China Securities Journal:
  • A cash shortage among Chinese banks may reduce the chances the monetary authority will raise lenders' reserve requirement ratios in the near term, citing traders. Money market rates may stay high and overall cash shortgage is unlikely to ease next month.
Evening Recommendations
  • None of note
Night Trading
  • Asian equity indices are -.25% to +1.25% on average.
  • Asia Ex-Japan Investment Grade CDS Index 110.0 +.5 basis point.
  • Asia Pacific Sovereign CDS Index 115.50 +.5 basis point.
  • S&P 500 futures +.20%.
  • NASDAQ 100 futures +.15%.
Morning Preview Links

Earnings of Note
Company/Estimate
  • (PDCO)/.51
  • (QSII)/.62
  • (OVTI)/.64
  • (RUE)//.29
  • (TIF)/.57
  • (BIG)/.68
  • (GCO)/.47
  • (BCSI)/.32
  • (FRED)/.24
  • (HNZ)/.72
Economic Releases
8:30 am EST
  • Advance 1Q GDP is estimated to rise +2.2% versus a prior estimate of a +1.8% gain.
  • Advance 1Q Personal Consumption is estimated to rise +2.8% versus a prior estimate of a +2.7% gain.
  • Advance 1Q GDP Price Index is estimated to rise +1.9% versus a prior estimate of a +1.9% gain.
  • Advance 1Q Core PCE is estimated to rise +1.5% versus a prior estimate of a +1.5% gain.
  • Initial Jobless Claims for this week are estimated to fall to 404K versus 409K the prior week.
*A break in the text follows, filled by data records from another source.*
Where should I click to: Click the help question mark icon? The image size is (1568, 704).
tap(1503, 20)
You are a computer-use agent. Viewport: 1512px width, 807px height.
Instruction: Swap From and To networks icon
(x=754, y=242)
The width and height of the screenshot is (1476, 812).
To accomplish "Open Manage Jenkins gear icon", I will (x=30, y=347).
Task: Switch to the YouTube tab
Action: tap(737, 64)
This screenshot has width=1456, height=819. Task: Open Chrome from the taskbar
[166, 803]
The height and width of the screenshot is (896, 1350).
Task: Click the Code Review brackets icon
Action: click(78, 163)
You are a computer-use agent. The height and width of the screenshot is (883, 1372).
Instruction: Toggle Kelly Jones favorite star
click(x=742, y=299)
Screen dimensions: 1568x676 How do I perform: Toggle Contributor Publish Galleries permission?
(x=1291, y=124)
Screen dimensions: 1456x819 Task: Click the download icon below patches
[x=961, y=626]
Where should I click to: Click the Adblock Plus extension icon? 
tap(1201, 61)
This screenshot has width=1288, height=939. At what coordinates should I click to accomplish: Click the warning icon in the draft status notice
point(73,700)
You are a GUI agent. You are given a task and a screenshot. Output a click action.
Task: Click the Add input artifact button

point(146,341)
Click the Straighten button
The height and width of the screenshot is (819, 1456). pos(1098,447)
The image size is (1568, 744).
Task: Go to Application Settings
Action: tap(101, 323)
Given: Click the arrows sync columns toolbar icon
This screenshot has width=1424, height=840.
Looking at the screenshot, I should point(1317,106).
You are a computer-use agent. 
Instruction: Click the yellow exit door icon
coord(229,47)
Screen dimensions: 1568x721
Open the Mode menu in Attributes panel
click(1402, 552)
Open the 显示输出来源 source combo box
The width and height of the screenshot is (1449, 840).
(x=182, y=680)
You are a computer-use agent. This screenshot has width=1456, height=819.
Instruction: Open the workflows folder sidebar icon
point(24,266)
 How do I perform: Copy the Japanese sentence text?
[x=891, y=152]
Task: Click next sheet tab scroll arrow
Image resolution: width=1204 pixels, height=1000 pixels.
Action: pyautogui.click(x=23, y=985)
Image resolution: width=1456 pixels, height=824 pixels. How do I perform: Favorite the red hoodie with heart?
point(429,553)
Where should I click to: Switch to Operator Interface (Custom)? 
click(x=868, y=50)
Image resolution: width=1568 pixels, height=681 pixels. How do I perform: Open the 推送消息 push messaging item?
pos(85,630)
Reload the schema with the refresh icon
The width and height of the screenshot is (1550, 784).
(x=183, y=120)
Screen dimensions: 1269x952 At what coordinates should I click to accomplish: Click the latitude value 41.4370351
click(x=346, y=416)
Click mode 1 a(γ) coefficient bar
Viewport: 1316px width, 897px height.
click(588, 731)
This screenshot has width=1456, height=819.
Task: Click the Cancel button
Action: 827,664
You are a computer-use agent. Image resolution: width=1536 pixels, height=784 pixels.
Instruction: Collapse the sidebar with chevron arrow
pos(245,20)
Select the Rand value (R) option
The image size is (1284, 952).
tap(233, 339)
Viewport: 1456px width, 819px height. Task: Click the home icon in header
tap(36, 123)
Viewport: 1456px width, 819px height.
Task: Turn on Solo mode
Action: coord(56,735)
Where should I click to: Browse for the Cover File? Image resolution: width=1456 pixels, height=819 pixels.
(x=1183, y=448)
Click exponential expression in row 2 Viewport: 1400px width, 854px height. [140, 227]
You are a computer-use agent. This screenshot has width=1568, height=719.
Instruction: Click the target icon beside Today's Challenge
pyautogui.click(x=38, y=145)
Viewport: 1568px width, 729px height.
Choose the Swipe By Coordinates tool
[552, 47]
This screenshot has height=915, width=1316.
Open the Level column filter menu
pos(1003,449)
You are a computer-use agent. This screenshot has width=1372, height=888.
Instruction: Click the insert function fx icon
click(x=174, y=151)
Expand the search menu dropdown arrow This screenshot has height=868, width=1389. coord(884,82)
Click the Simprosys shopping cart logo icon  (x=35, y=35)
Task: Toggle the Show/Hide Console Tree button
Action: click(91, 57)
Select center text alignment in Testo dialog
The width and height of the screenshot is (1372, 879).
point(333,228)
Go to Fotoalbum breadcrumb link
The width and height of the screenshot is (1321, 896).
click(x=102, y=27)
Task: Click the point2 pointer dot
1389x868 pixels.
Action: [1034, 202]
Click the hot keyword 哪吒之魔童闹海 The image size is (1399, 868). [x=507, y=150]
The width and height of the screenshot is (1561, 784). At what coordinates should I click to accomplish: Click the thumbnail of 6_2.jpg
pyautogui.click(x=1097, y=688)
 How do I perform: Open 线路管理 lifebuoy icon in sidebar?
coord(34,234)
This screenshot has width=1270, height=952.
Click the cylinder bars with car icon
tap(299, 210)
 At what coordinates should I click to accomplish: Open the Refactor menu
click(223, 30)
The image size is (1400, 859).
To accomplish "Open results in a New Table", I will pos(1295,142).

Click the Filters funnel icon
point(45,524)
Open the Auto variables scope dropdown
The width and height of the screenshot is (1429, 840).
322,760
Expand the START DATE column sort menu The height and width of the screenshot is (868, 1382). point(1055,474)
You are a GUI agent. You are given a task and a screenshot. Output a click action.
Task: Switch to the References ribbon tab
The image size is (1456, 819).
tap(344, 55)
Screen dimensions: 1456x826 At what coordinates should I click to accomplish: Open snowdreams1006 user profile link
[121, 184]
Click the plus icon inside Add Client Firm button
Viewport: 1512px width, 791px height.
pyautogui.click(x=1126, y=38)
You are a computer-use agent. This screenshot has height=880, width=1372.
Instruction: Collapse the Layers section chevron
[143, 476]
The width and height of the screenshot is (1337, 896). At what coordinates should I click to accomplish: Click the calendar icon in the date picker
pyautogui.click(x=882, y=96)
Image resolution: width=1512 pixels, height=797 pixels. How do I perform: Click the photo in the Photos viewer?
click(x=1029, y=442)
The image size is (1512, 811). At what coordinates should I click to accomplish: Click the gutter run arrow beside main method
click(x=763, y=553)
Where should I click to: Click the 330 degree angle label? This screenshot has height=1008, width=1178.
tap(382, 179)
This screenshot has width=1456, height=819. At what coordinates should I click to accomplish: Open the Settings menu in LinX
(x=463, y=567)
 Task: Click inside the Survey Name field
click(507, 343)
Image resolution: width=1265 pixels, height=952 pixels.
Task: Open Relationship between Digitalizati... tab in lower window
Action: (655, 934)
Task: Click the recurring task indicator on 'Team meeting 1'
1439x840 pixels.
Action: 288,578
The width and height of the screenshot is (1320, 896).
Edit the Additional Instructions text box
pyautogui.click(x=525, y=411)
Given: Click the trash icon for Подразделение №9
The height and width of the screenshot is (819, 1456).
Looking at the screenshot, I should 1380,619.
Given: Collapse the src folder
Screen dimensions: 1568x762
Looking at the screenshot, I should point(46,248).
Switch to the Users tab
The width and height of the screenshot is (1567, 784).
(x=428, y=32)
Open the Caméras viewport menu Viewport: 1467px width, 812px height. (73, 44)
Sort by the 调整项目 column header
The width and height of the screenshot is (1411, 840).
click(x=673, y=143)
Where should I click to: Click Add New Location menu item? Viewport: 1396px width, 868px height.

  • Continuing Claims are estimated to fall to 3700K versus 3711K prior.
Upcoming Splits
  • None of note
Other Potential Market Movers
  • The G8 Summit in France, 7-Year Treasury Notes Auction, weekly EIA natural gas inventory report, weekly Bloomberg Consumer Comfort Index, the Sterne Agee Tech Conference, (HNZ) analyst day, (ITRI) investor day, (ITMN) analyst meeting, (SYMC) analyst day and the (RMBS) analyst day could also impact trading today.
BOTTOM LINE: Asian indices are mostly higher, boosted by commodity and technology shares in the region. I expect US stocks to open modestly higher and to maintain gains into the afternoon. The Portfolio is 75% net long heading into the day.